Exercise instructions – Below are records; how many of their lines hold the string "Given"? Reply with nothing but the number.

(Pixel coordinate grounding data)
*** Block opens ***
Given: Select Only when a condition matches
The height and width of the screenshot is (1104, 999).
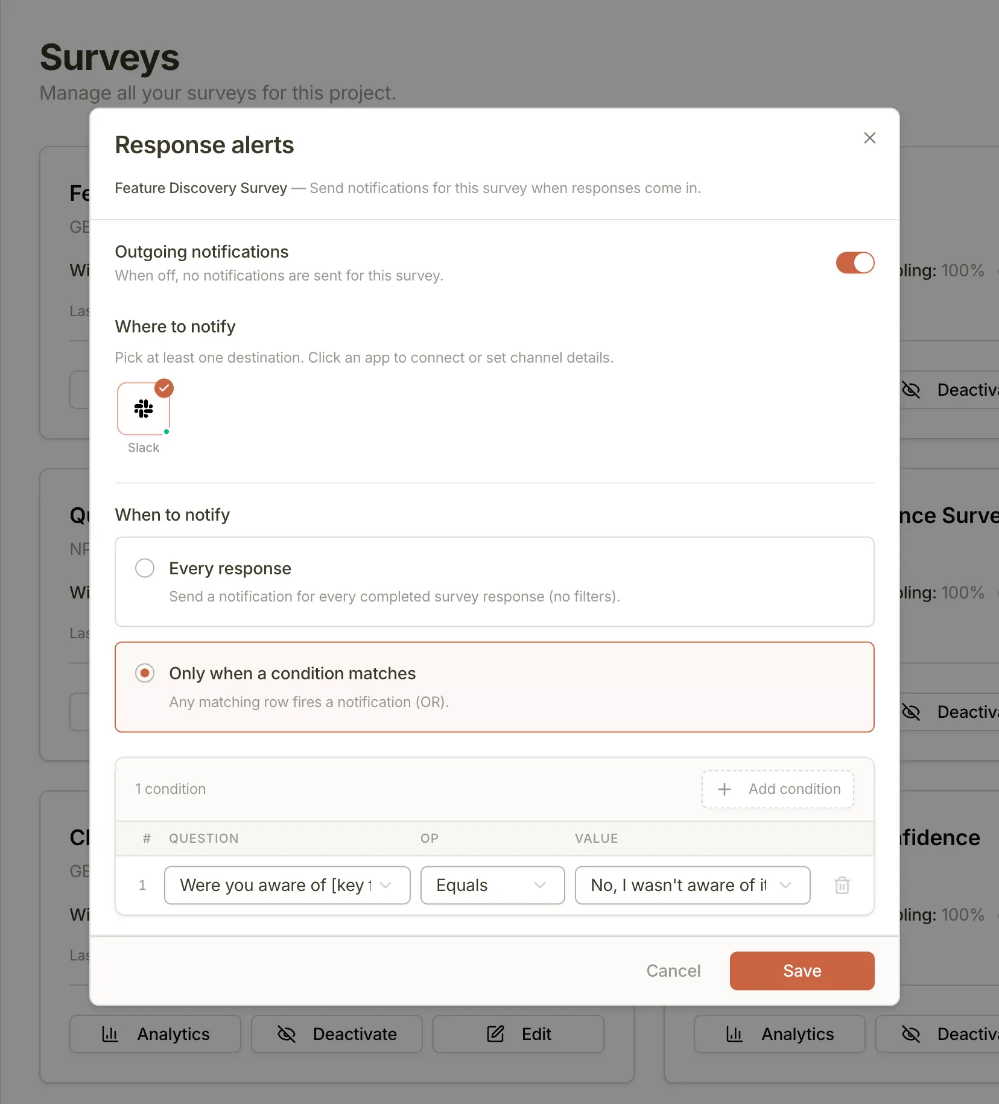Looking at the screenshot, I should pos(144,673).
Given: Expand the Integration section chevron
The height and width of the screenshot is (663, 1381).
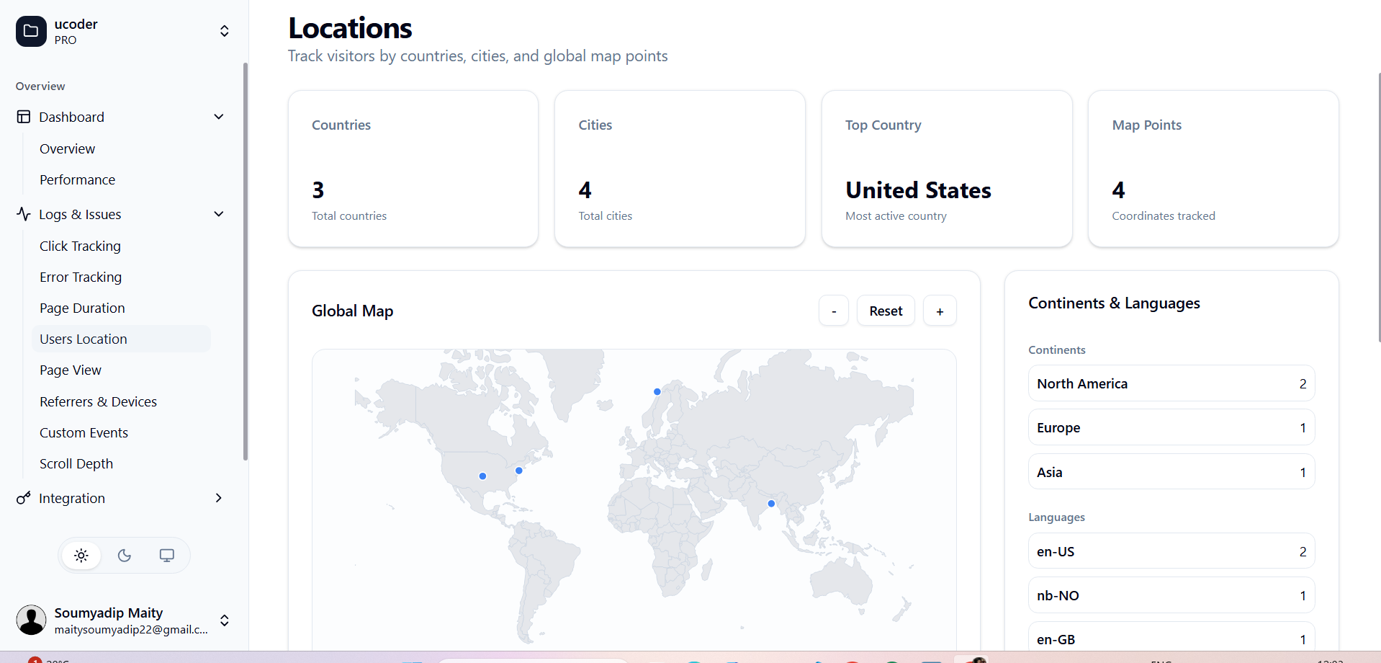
*** Block closes ***
Exercise response – 2